De priesterlijke zegen
De HERE zegene u en behoede u; de HERE doe zijn aangezicht over u lichten en zij u genadig; de HERE verheffe zijn aangezicht over u en geve u vrede.
Numeri 6:24-26
De zegen in Sion
Wanneer de weg voor u te lang zou zijn, zodat gij ze niet zoudt kunnen vervoeren, omdat de plaats die de HERE, uw God, verkiezen zal om daar zijn naam te vestigen, te ver van u verwijderd is, wanneer de HERE, uw God, u gezegend heeft, dan zult gij ze te gelde maken en dat geld bij u steken en naar de plaats gaan, die de HERE, uw God, verkiezen zal
Deuteronomium 14:24, 25
De zegen voor de behoeftigen
dan zullen de Leviet, omdat hij bezit noch erfdeel met u heeft, en de vreemdeling, de wees en de weduwe, die binnen uw poorten wonen, komen en eten en zich verzadigen, opdat de HERE, uw God, u zegene in al het werk, dat uw hand doet.
Deuteronomium 14:29
De zegen van het Heilige Land
Er zal echter geen arme onder u zijn, want de HERE zal u gewis zegenen in het land, dat de HERE, uw God, u als erfdeel in bezit zal geven
Deuteronomium 15:4
De zegen van een goed hart
Gij zult hem met mildheid geven en uw hart zal niet verdrietig zijn, wanneer gij hem geeft, want ter wille daarvan zal de HERE, uw God, u zegenen in al uw werk en in alles wat gij onderneemt.
Deuteronomium 15:10
De zegen van geven
Dan zult gij het feest der weken vieren ter ere van de HERE, uw God, naar de mate van de gaven, die gij vrijwillig geven zult, naar dat de HERE, uw God, u gezegend heeft;
Deuteronomium 16:10
De zegen van de feesten
Zeven dagen zult gij feest vieren ter ere van de HERE, uw God, op de plaats die de HERE verkiezen zal; want de HERE, uw God, zal u zegenen in heel uw oogst en in al het werk uwer handen, zodat gij waarlijk vrolijk kunt zijn.
Deuteronomium 16:15
De zegen van bezit – de zegen van handel
Van uw broeder zult gij geen rente nemen, opdat de HERE, uw God, u zegene in alles wat gij onderneemt in het land, dat gij in bezit gaat nemen.
Deuteronomium 23:20
De zegen van vrijgevigheid
Wanneer gij de oogst op uw akker binnenhaalt en een garve op de akker vergeet, dan zult gij niet teruggaan om die weg te halen; voor de vreemdeling, de wees en de weduwe zal die zijn, opdat de HERE, uw God, u zegene in al het werk uwer handen.
Deuteronomium 24:19
De zegen van de terugkeer naar Judea
Wederom zal men dit woord zeggen in het land van Juda en in zijn steden, wanneer Ik een keer heb gebracht in hun lot: De HERE zegene u, rechtvaardige woonstede, heilige berg!
Jeremia 31:23
De zegen van Jeruzalem
Zie, zo zal de man gezegend worden, die de HERE vreest.
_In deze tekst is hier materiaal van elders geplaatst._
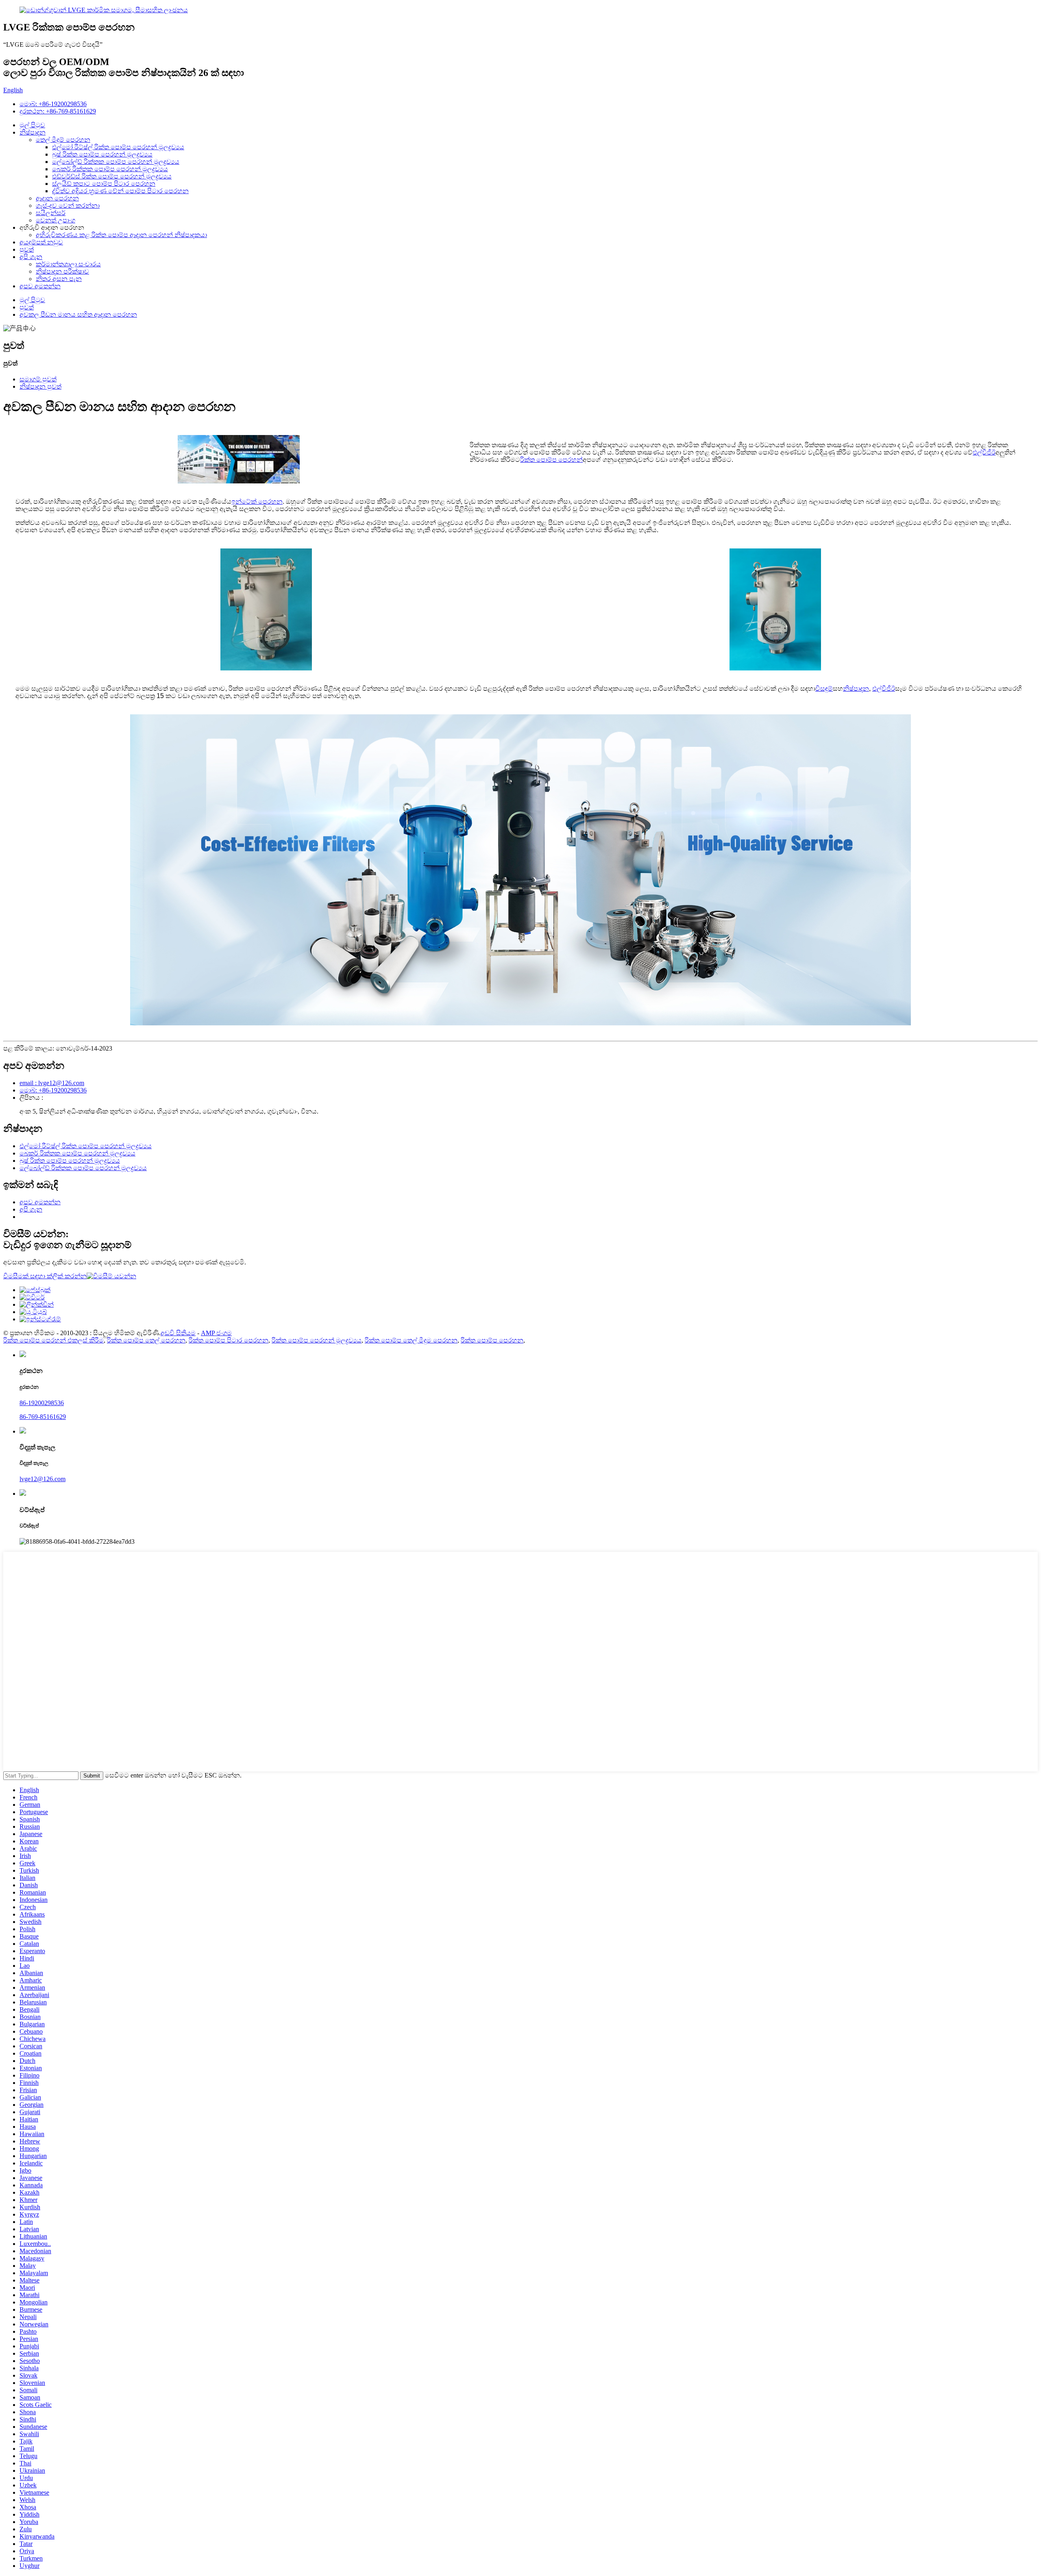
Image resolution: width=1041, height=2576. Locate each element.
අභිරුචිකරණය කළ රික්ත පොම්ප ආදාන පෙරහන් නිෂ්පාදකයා (121, 234)
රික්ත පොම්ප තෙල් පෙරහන (146, 1340)
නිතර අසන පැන (59, 278)
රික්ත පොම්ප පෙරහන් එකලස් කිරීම (53, 1340)
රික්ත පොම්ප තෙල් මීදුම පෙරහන (411, 1340)
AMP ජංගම (216, 1332)
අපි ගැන (31, 256)
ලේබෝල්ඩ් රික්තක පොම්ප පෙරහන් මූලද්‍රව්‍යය (115, 161)
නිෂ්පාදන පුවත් (40, 386)
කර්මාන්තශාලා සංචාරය (68, 264)
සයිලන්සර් (50, 212)
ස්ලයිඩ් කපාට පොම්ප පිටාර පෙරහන (103, 183)
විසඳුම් (824, 688)
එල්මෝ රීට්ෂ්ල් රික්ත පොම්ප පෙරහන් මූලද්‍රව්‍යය (118, 147)
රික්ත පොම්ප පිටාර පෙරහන (228, 1340)
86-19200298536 (42, 1402)
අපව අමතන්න (40, 286)
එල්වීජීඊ (984, 452)
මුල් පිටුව (32, 125)
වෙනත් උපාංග (55, 220)
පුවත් (27, 249)
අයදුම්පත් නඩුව (41, 242)
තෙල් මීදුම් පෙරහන (63, 139)
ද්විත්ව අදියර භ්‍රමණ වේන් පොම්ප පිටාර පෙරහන (120, 190)
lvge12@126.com (42, 1478)
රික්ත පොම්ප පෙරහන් (551, 459)
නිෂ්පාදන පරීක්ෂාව (62, 271)
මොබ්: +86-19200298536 (53, 103)
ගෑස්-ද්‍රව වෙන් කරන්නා (68, 205)
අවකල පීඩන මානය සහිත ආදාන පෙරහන (78, 314)
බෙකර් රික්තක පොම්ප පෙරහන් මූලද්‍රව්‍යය (110, 168)
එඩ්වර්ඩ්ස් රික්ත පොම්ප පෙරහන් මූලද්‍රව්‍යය (112, 176)
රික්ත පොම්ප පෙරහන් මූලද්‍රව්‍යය (317, 1340)
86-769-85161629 (43, 1416)
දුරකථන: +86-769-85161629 (58, 111)
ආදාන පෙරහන (57, 198)
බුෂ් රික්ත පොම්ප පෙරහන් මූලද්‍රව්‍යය (102, 154)
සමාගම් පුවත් (38, 379)
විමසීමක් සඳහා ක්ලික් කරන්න (45, 1276)
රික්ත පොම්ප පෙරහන (492, 1340)
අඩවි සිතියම (178, 1332)
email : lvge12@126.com (52, 1082)
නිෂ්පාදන (33, 132)
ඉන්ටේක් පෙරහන (257, 501)
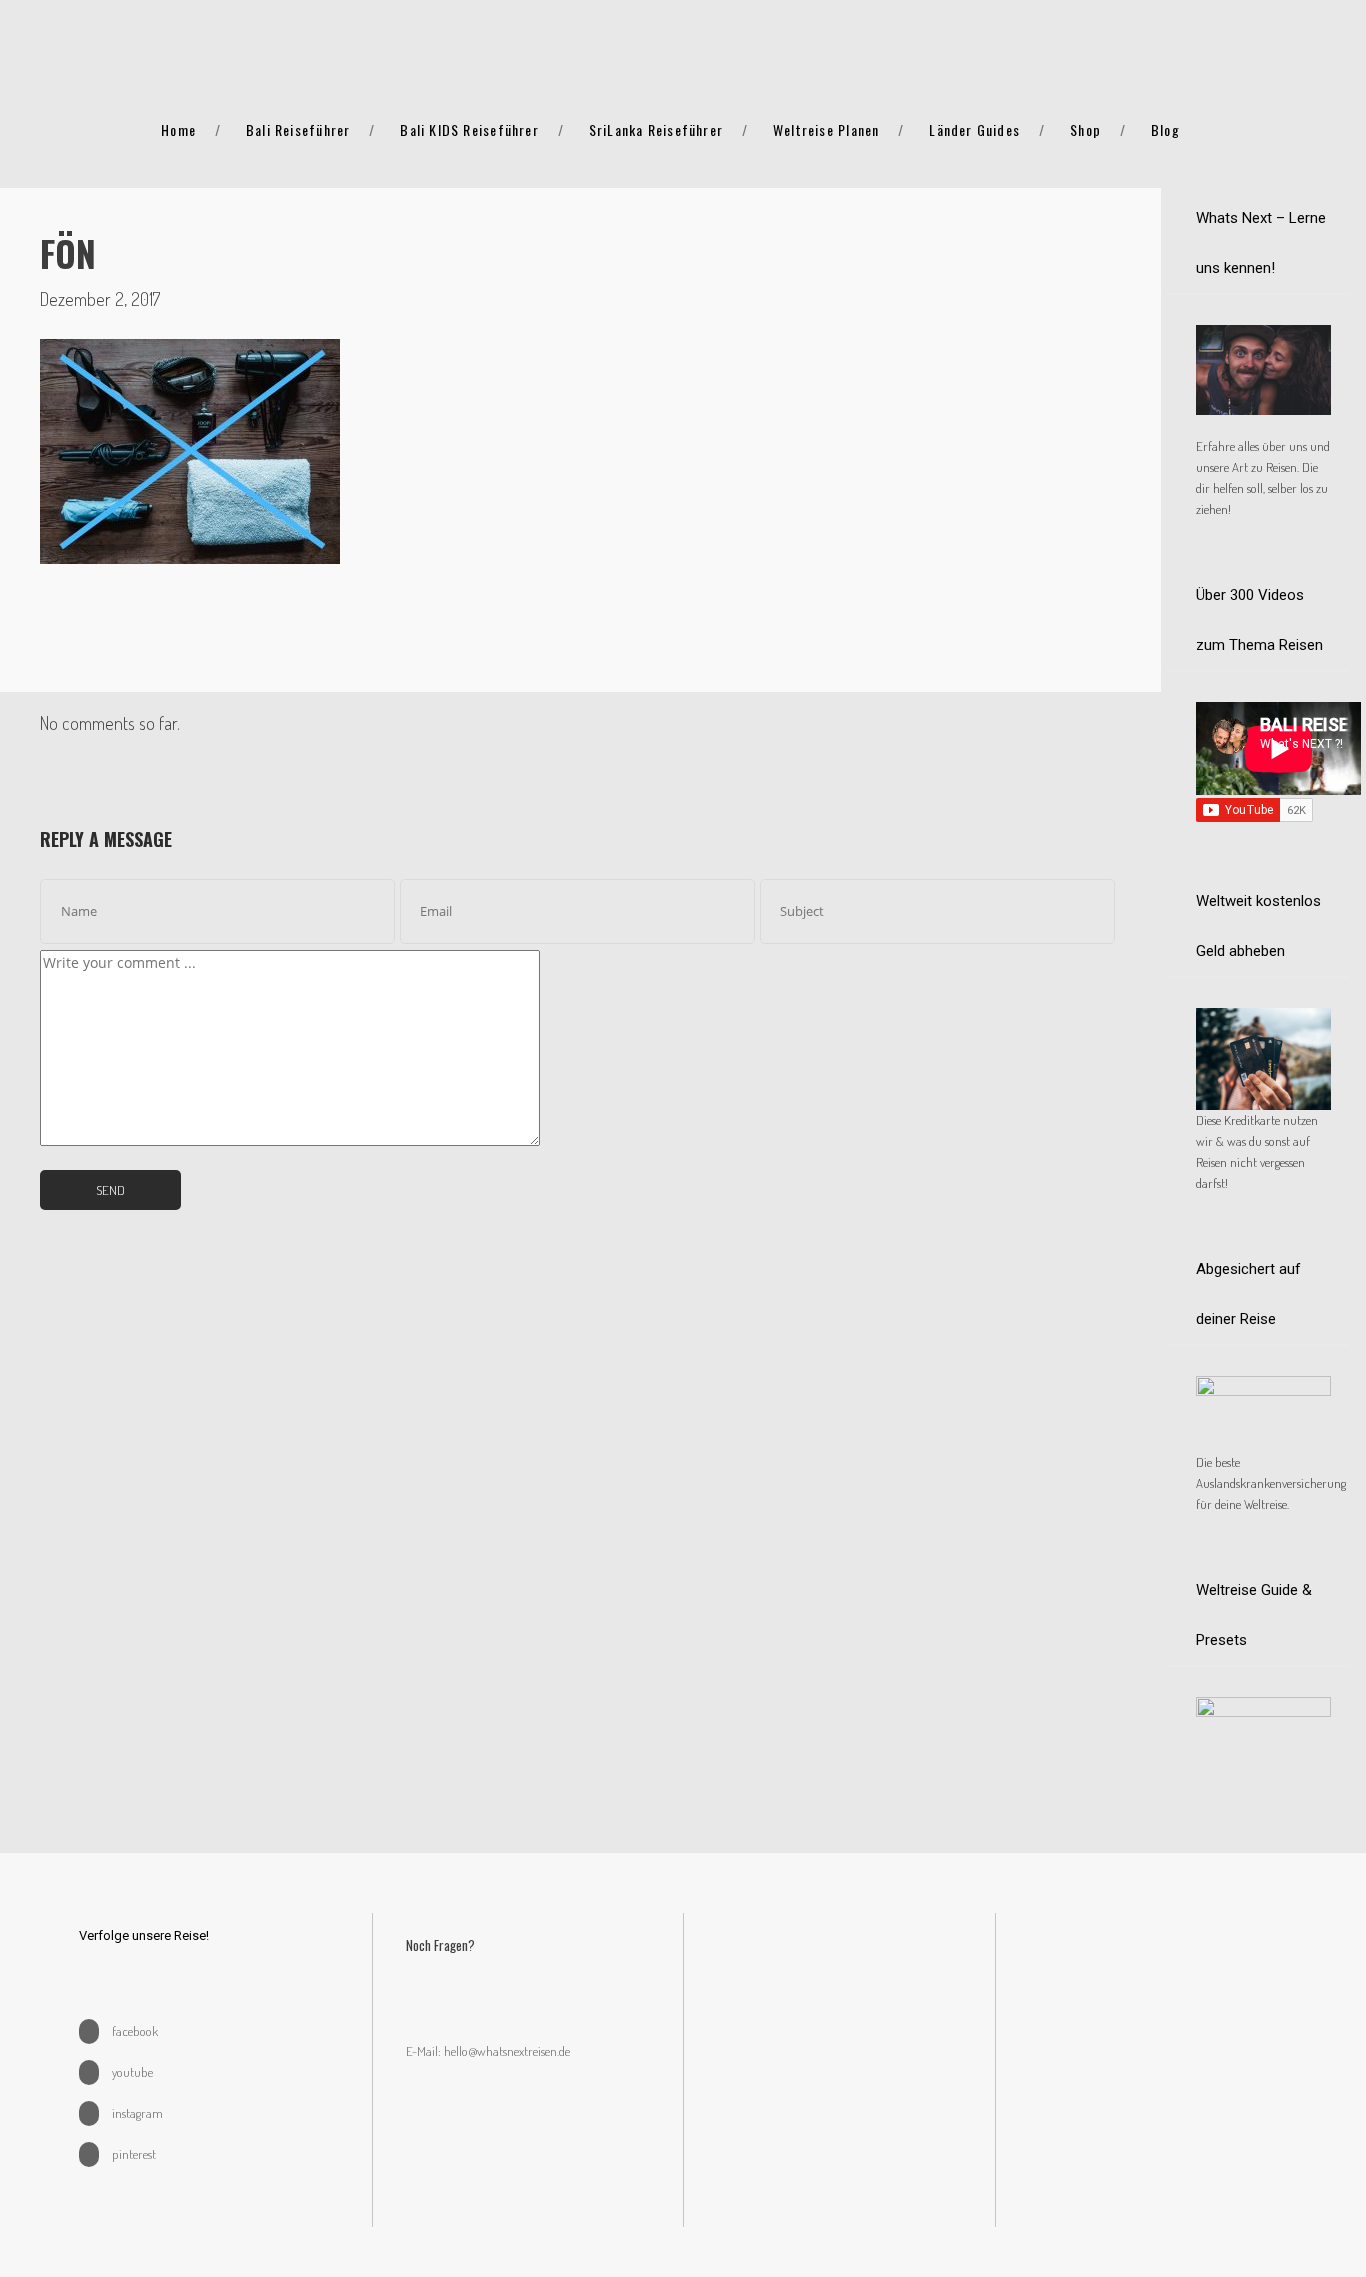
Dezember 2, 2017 (100, 299)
De HERE zegene u uit Sion, opdat gij het goede van Jeruzalem moogt zien al uw levensdagen,
Psalm 128:4, 5
De zegen van de dienaren van God
Komt, prijst de HERE, alle gij knechten des HEREN, die des nachts in het huis des HEREN staat. Heft uw handen op naar het heiligdom en prijst de HERE. De HERE zegene u uit Sion, Hij, die hemel en aarde gemaakt heeft.
Psalm 134
De zegen van hen die zwoegen
en hij zeide tot de maaiers: De HERE zij met u! Zij zeiden tot hem: De HERE zegene u!